At the same time, if an attacker can intercept traffic between your smart lightbulbs and your router, it’s probably fine. What are they going to do with this information anyway? So you should determine your own level of risk and act accordingly.
That said, the Internet of Things does have a horrible reputation when it comes to security. So this could be a good moment to audit your connected device collection and consider junking any WiFi device whose makers don’t quickly issue a patch — they could pose some form of long term risk to your network.
Install the HTTPS Everywhere extension
As mentioned above, you can mitigate risks by prioritizing encrypted internet traffic over unencrypted traffic. The EFF has released a neat browser extension called HTTPS Everywhere. If you’re using Google Chrome, Firefox or Opera, you should considering installing the extension. There’s no need to configure it, so anybody can do it.
If a website offers unencrypted access (HTTP) and encrypted access (HTTPS), the extension automatically tells your browser to use the HTTPS version to encrypt your traffic.
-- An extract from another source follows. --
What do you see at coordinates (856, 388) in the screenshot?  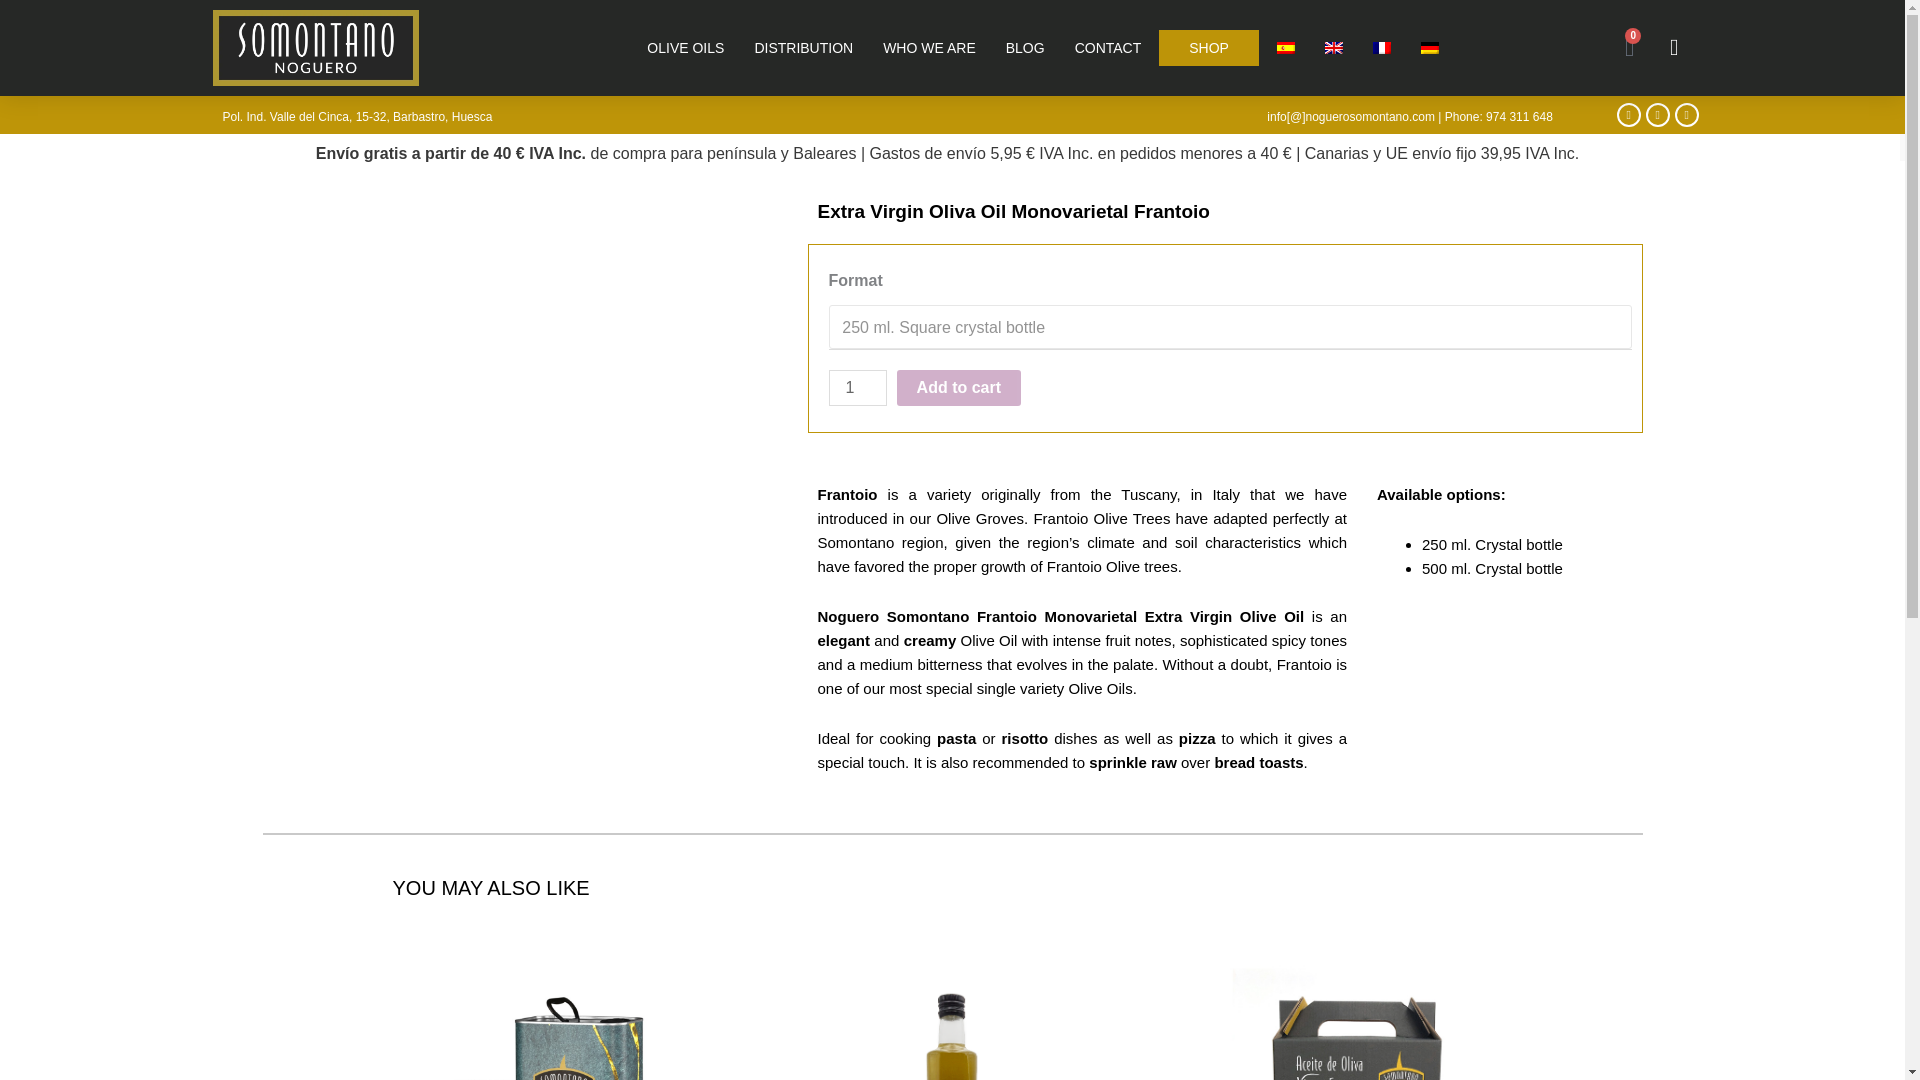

If a website still relies exclusively on HTTP, the extension can’t do anything about it. The extension is no use if a company has a poor implementation of HTTPS and your traffic isn’t really encrypted. But HTTPS Everywhere is better than nothing.
Don’t rely on a VPN as a solution
On paper, using a VPN server sounds smart. But we’ve been there already — be careful with VPN services out there. You can’t trust any of them.
When you use a VPN service, you reroute all your internet traffic to a VPN server in a data center somewhere. An attacker can’t see what you’re doing on your WiFi network, but a VPN company can log all your internet traffic and use it against you.
For instance, The Register discovered last week in a legal document that PureVPN shared key information with authorities to track and arrest a man. And yet, the company’s website claims that PureVPN doesn’t keep any log. Again, don’t trust any VPN company. Unless you’re willing to build your own VPN server, a VPN service is not the solution.